The Robert Crouse Memorial Lecture was founded in 2016 in honour of the Rev’d Dr. Robert Darwin Crouse, BA’51, DD’07, of blessed memory, scholar, priest, and organist, whose dies natalis is January 15, 2011.
Each year, a lecturer is invited to give a public lecture in the King’s Chapel.
Just a few months after his birth in Winthrop Massachusetts, 1930, Robert Crouse’s family moved to Lunenburg County’s Crousetown, where he lived until his death in 2011. Robert Crouse’s schooling began in the one room school in Crousetown, which still stands next to St. Mary’s Church. After graduating from King’s in 1951, he earned an S.T.B. (cum lauda) from Harvard Divinity School, Master of Theology (1st class honours) from Trinity College, University of Toronto, and a Ph.D. from Harvard in 1970. He joined the Classics Department of Dalhousie in 1963 and later joined the faculty of King’s College, Halifax, where he taught in the Foundation Year Program.

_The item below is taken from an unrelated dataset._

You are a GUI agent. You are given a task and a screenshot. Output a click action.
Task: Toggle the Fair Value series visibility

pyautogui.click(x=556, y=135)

For King’s students and faculty alike he became a voice of wisdom, knowledge and inspiration through his academic teaching and his sermons at Thursday Chapel. An international scholar and lecturer, he published over seventy articles, reviews, and translations. His treatment of Dante became a formative element of the Foundation Year Program, also enhanced by the lectures on his beloved Palestrina and Bach. For several years Dr Crouse was “Visiting Professor of Patrology, Institutum Patristicum Augustinianum, Pontifical Lateran University Rome,” the first non-Roman Catholic to be so appointed.
This lecture explores the essential role played by the University of Paris (founded in 1150) in Dante’s epic poem, The Divine Comedy. More widely, there is a survey of the significance of the Universities of Bologna (1088) · Heidelberg 1386 · Leipzig 1409 · Wittenberg 1502 · Berlin 1810 — to explore what of this medieval legacy has been retained and what has been lost.
David Adams Richards is heralded as one of Canada’s greatest literary figures. He has won numerous awards for his fiction and non-fiction, including twice winning the Governor General’s prize for literature in both the fiction category for Nights Below Station Street (1988) and the non-fiction category for Lines on the Water (1998), as well as the Giller Prize for Mercy Among the Children (2000). Several of Richards’s novels have been turned into screenplays and he won the New York Film Festival Award for Best Script for Small Gifts (1996).
Richards argues that his books speak to our common humanity. The plots of his novels revolve around the internal moral struggles of his characters. In a world in which the external constraints are inevitable and seemingly dominant, the real stories of Richards’s books are about the interiority of his characters who seek to find ways to live free and fulfilling lives in the face of the seeming desolation of living in an ever changing finite order.
A common complaint about traditional Anglican worship is that it is based on the false assumption that the purpose of worship is to read as much scripture as possible, a position described by today’s scholars as the ‘Reformation Fallacy.’ But this criticism ignores the profound connection between Anglican tradition and medieval spirituality, which found in the recited words of scripture a path to personal communion with God. This spirituality found special expression in the music of the liturgy. A recovery of medieval insights can bring fresh life to Anglican worship in our own time.